One bit of contemporary technological terminology that fails to garner in me that knee-jerk, double-click reaction is the term “viral video.” Add cute babies to the billing and I am still resolutely unimpressed and will likely read another droning email from a PR rep before I would commit myself to watch 2 minutes of some anonymous baby nodding off in the upright position. This is certainly not an indication that I am lacking any affection for babies (I loooove babies, and kittens, and dandelions too), I just don’t have the need to add to the visual static of my life with an unmitigated feed of poorly filmed adorable babies doing what they do best – being astonishingly, but not unsurprisingly cute. But despite what I think these sorts of videos are hugely popular – getting upwards of 2 or 3 million “hits” in the course of a few weeks. As Abraham Lincoln once said, “People who like this sort of thing will find this the sort of thing they like.”

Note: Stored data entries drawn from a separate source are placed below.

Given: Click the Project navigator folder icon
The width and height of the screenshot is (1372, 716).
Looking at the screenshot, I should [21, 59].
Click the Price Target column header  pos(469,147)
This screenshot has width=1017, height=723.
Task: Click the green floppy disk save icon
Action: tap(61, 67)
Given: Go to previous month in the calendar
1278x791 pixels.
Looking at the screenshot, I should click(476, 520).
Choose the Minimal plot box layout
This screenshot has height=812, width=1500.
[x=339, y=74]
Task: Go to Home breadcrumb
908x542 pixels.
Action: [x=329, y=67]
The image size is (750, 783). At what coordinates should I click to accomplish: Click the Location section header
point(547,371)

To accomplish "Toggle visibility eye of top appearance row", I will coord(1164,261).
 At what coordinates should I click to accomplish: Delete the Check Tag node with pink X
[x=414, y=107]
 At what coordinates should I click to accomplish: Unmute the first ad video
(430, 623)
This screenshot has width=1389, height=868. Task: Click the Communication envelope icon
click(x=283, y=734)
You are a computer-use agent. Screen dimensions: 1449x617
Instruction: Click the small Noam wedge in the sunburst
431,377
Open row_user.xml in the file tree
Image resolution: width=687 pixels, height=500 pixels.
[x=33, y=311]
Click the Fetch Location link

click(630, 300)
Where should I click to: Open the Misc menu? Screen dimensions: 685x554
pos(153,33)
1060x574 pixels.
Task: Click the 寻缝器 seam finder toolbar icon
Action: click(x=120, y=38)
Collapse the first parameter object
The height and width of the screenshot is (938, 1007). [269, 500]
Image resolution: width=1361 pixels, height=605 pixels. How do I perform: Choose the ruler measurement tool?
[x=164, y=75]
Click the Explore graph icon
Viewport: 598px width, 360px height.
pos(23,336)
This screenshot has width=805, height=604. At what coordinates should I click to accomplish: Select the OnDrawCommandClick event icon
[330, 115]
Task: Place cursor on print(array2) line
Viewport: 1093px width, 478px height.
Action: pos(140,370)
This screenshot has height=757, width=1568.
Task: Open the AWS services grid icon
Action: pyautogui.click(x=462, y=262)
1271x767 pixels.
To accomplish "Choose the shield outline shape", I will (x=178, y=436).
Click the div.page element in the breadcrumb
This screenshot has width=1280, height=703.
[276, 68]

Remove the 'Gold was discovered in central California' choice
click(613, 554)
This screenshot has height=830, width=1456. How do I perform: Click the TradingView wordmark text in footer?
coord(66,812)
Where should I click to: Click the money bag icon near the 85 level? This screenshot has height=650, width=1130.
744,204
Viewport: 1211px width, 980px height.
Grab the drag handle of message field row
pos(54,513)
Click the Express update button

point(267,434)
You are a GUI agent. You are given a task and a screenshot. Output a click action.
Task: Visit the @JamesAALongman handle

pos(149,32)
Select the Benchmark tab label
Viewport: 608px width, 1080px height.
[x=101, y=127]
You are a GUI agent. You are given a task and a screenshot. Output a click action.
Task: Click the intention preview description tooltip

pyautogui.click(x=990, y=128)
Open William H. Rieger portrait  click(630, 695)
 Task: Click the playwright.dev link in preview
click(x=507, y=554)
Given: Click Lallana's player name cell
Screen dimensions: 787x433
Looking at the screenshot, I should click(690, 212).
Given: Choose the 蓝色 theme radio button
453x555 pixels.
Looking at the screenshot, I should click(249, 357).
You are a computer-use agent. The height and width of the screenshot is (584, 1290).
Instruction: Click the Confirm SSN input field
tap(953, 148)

So last week, when I was introduced (over and over again) to the latest “viral video” concerning cute babies, I was predictably nonplused. But then, after breaking down and actually watching the thing (it was a slow workday) I realized there was something of value in this “viral.” That thing was the evolution of baby language.
The aforementioned video (see above) is simple really, and is best experienced by watching it, rather than have me explain it. Basically it is a video of two diaper-clad twin toddler boys (I am guessing probably around 14-months old) engaging in a 2+ minute babble that is both animated and highly expressive. Once you get past the cuteness factor of this video, you will witness a shared and developing grasp of both language and conversation. Now in all likelihood the conversation is less about substance and far more about mimicry of body language as well as intonation and inflection. While the twin boys are pointing, stomping, lifting a leg, and periodically laughing at/with one another, they are also displaying a keen sense of imitation when they utilize specific speech patterns (speak, pause, respond) and employ a very specific rise and fall to their pitch with the end of each phrase. Unlike other baby babbling videos out there, this one is exceptional because it depicts two babies of the exact same age cultivating and practicing the form and structure of language (both verbal and physical) at the same developmental stage of their lives (it doesn’t hurt either that they are twins, and there is that innate mirror effect in their dealings with one another). Some researchers on the subject of twins believe that twins have the ability to generate their own intimate and detailed “twin language.” However in this case, the tête-à-tête seems to be less about meaning and more about practicing the structure and pantomime of language.
So while I refuse to indulge in this sort of thing on the merit of its cuteness quotient, I will distill the enduring lesson that needs to be taken from such a video. Babies are shockingly astute, savvy, and, dare I say, cute.
What is your feeling after watching this video? Do you think this is language in the larval stage or just adorable babble? Have you ever witnessed anything like it?